/tokenizer

.NET Tokenization Library

Primary LanguageC#

Tokenizer - Data Extraction Library

GitHub Stars GitHub Issues NuGet Version NuGet Downloads

Tokenizer is a .NET Standard and .NET Framework library that allows you to extract information from text using predefined patterns. Tokens embedded within patterns are extracted, validated and transformed before being returned as a strongly typed object:

var pattern = @"First Name: {FirstName}, Last Name: {LastName}, Enrolled: {Enrolled:ToDateTime('dd MMM yyyy')}";
var input = @"First Name: Alice, Last Name: Smith, Enrolled: 16 Jan 2018";

var tokenized = new Tokenizer().Tokenize<Student>(pattern, input);
var student = tokenized.Value;

Assert.AreEqual("Alice", student.FirstName);
Assert.AreEqual("Smith", student.LastName);
Assert.AreEqual(new DateTime(2018, 1, 16), student.Enrolled);

Tokens work by matching the preceding text (preamble) in your input. When a match is found, the text after the preamble is taken and used to populate the token. Text is taken up to a terminator, or until the next token begins.

In Order Processing

Tokens can be processed either in the order they appear in the input pattern, or in any order. If processing in order, a token can be marked as optional with the ? suffix to allow matching to continue if it is not present in the input.

var pattern = 
@"---
# Tokens must appear in defined order
OutOfOrder: false
---
First Name: {FirstName}
Middle Name: {MiddleName?}
Last Name: {LastName}";

var input = 
@"First Name: Alice
Last Name: Smith";

var tokenized = new Tokenizer().Tokenize<Student>(pattern, input);
var student = tokenized.Value;

Assert.AreEqual("Alice", student.FirstName);
Assert.IsNull(student.MiddleName);
Assert.AreEqual("Smith", student.LastName);

Line Handling

Multiple tokens can appear on the same line of text, or tokens can span multiple lines of text if desired. Windows and Unix line endings are automatically handled in patterns and input.

var pattern = 
@"Comments:
{Comment:Trim()}

Name:
{Name}";

var input = 
@"Comments:
10/10
Would parse text again.

Name:
Bob";

var tokenized = new Tokenizer().Tokenize<Review>(pattern, input);
var review = tokenized.Value;

Assert.AreEqual("10/10\nWould parse text again.", review.Comment);
Assert.AreEqual("Bob", review.Name);

New Line Termination

When data is embedded in a single line, appending the $ symbol to the end of the Token name will match to the end of the current line:

var pattern = @"Name: {Name$}
Age: {Age:IsNumeric()}";

var input = @"Name: Bob
Surname: Jones
Age: 31";

var tokenized = new Tokenizer().Tokenize<Person>(pattern, input);
var person = tokenized.Value;

Assert.AreEqual(person.Name, "Bob");  // Not: "Bob\nSurname: Jones"
Assert.AreEqual(person.Age, 31);

Repeating

Lists and repeating data elements can be extracted multiple by appending the * suffix to the token. Tokenizer will populate an underlying List<> or IList<> on the target object.

var pattern = 
@"Name: {Manager.Name}
Employee: {Manager.Manages*}
Number: {Manager.Number}";

var input = 
@"Name: Sue
Employee: Alice
Employee: Bob
Employee: Charles
Number: 1234";

var tokenized = new Tokenizer().Tokenize<Manager>(pattern, input);
var manager = tokenized.Value;

Assert.AreEqual("Sue", manager.Name);
Assert.AreEqual(3, manager.Manages.Count);
Assert.AreEqual("Alice", manager.Manages[0]);
Assert.AreEqual("Bob", manager.Manages[1]);
Assert.AreEqual("Charles", manager.Manages[2]);
Assert.AreEqual(1234, manager.Number);

Repeating tokens are also treated as optional tokens.

Required Values

Fields in the pattern that are non-optional can be marked with the ! character. If this is set and the field is not found in the input, then the TokenizeResult.Success property will be false.
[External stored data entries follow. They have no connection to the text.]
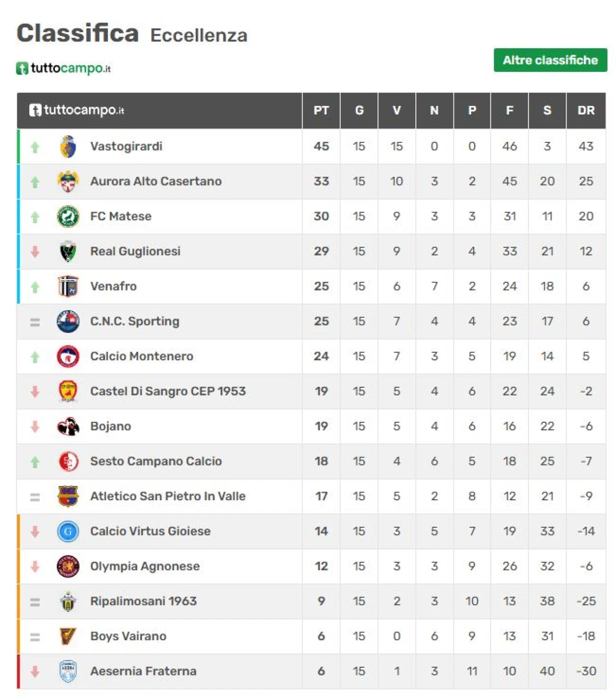Click the Bojano team name

(111, 426)
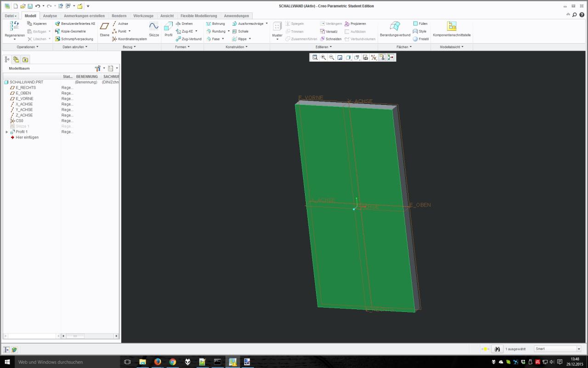The width and height of the screenshot is (588, 368).
Task: Click the refit zoom icon in graphics toolbar
Action: 315,58
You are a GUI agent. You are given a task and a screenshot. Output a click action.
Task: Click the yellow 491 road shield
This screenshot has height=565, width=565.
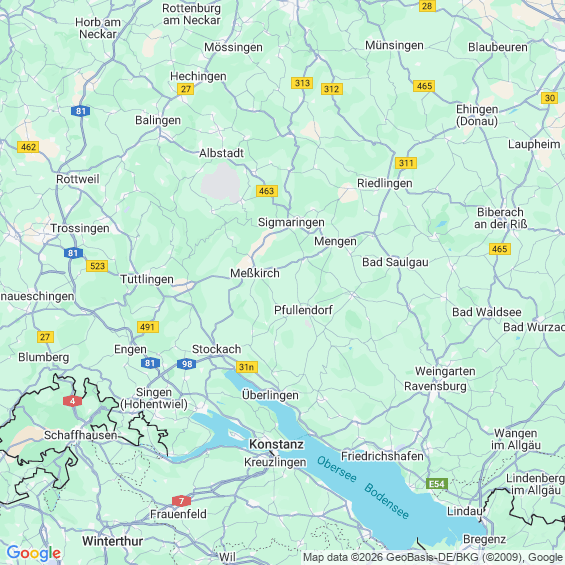pyautogui.click(x=148, y=327)
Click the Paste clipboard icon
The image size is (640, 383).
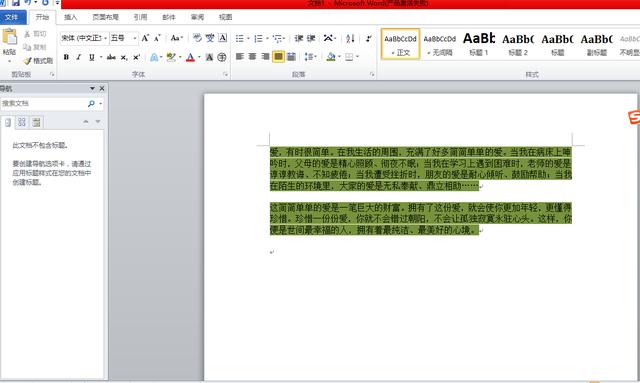coord(9,37)
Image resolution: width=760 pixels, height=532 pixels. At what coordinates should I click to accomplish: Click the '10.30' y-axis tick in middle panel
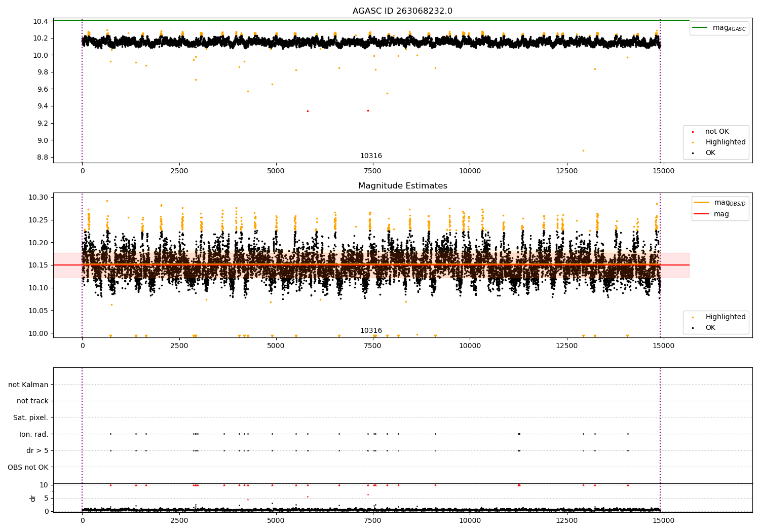point(39,198)

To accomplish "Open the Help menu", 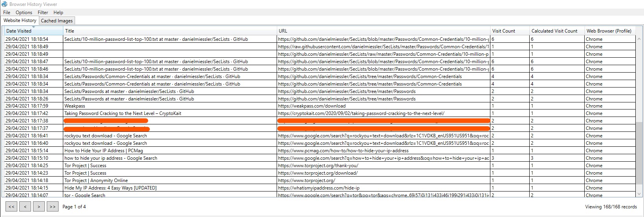I will [58, 13].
var pattern = @"First Name: {FirstName!}, Last Name: {LastName!}"
var input = "First Name: Alice";

var tokenized = new Tokenizer().Tokenize<Student>(pattern, input);
var student = tokenized.Value;

// LastName was not in input
Assert.IsFalse(tokenized.Success);

// Value will still be populated with available fields
Assert.AreEqual("Alice", student.FirstName);

Using required fields can be useful when matching multiple patterns to select the best matching one.

Configuration

Tokenizer configuration can be set either globally, per instance or per pattern.

// Global configuration
TokenizerOptions.Defaults.TrimTrailingWhiteSpace = false;

// Instance configuration
var tokenizer = new Tokenizer();
tokenizer.Options.TrimTrailingWhiteSpace = true;

// Front matter configuration
var pattern = @"---
# Trim Whitespace
TrimTrailingWhitespace: true
---
First Name: {FirstName}
Last Name: {LastName}
...";

Configuration Front Matter

Tokenizer templates are configurable via an embedded Front Matter section. The options set in the Front Matter will effect the parsing of that template only, and override both Global and instance settings.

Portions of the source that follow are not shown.